What are the reactions in cells that use GTP for energy?

GTP is not a primary energy currency in cellular metabolism in the same ubiquitous manner as ATP, but it serves as a critical energy donor in specific, high-fidelity biological processes where its use provides regulatory advantages. The hydrolysis of GTP to GDP and inorganic phosphate releases energy comparable to ATP hydrolysis, but this energy is typically coupled to conformational changes in proteins that act as molecular switches or timers, rather than to the direct synthesis of covalent bonds. Consequently, the major reactions using GTP for energy are concentrated in discrete functional domains: signal transduction, protein translation, and microtubule polymerization. In each case, the GTPase activity is intrinsically regulated, often accelerated by GTPase-activating proteins (GAPs) or modulated by guanine nucleotide exchange factors (GEFs), creating a controlled cycle of activation and deactivation that directs complex cellular operations.

In signal transduction, the canonical example is the superfamily of GTPases, with Ras proteins being a central paradigm.
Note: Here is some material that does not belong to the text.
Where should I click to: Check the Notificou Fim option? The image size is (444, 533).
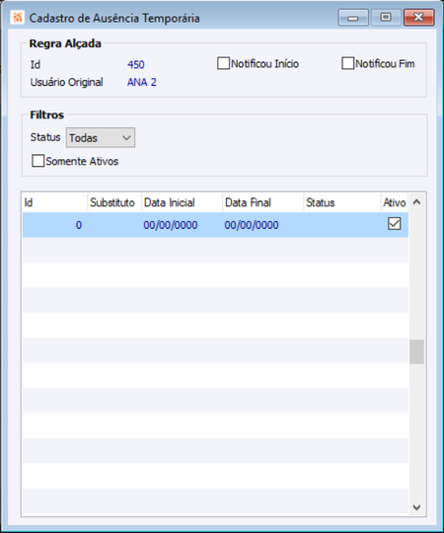tap(348, 63)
Here, GTP binding induces an active conformation in the Ras protein, allowing it to interact with and activate downstream effectors like kinases. The subsequent hydrolysis of GTP to GDP, often stimulated by a GAP, returns the protein to its inactive state, terminating the signal. This switch mechanism provides a precise, self-limiting pulse of activity crucial for accurate cellular responses to growth factors. Similarly, heterotrimeric G-proteins, which relay signals from G-protein-coupled receptors (GPCRs), operate on an identical GTP-GDP cycle, where receptor activation catalyzes the exchange of GDP for GTP on the Gα subunit, dissociating it to regulate enzymes or ion channels until GTP hydrolysis resets the system.

Beyond signaling, GTP energy is fundamental to the machinery of protein synthesis. During the elongation phase of translation, elongation factor Tu (EF-Tu) in bacteria, or its eukaryotic counterpart eEF1A, uses GTP. EF-Tu binds GTP and an aminoacyl-tRNA, delivering it to the ribosome's A-site. Correct codon-anticodon pairing triggers the ribosome to induce GTP hydrolysis by EF-Tu. This hydrolysis provides the energy for a conformational change that releases EF-Tu as EF-Tu•GDP and firmly docks the tRNA, ensuring fidelity before peptide bond formation. An analogous GTP-driven cycle operates with elongation factor G (EF-G), which uses GTP hydrolysis to power the translocation of the ribosome along the mRNA after each peptide bond is formed. This repeated, ratchet-like motion is entirely dependent on the energy released from GTP.

Furthermore, GTP is essential for the dynamic instability of microtubules, a key component of the cytoskeleton. Tubulin dimers bind GTP, and this GTP-tubulin assembles into the polymer. The hydrolysis of GTP to GDP within the assembled microtubule lattice, which lags behind polymerization, creates a "GTP cap." A stable cap promotes growth, but if hydrolysis overtakes addition, the exposed GDP-tubulin core becomes unstable and prone to rapid depolymerization. This GTP-driven cycle allows microtubules to switch stochastically between growth and shrinkage, a behavior critical for cellular processes like mitosis and intracellular transport. Thus, while not a general energy source, GTP hydrolysis is the dedicated power stroke for processes requiring precise spatial and temporal control, irreversible steps, or large-scale mechanical movements within the cell.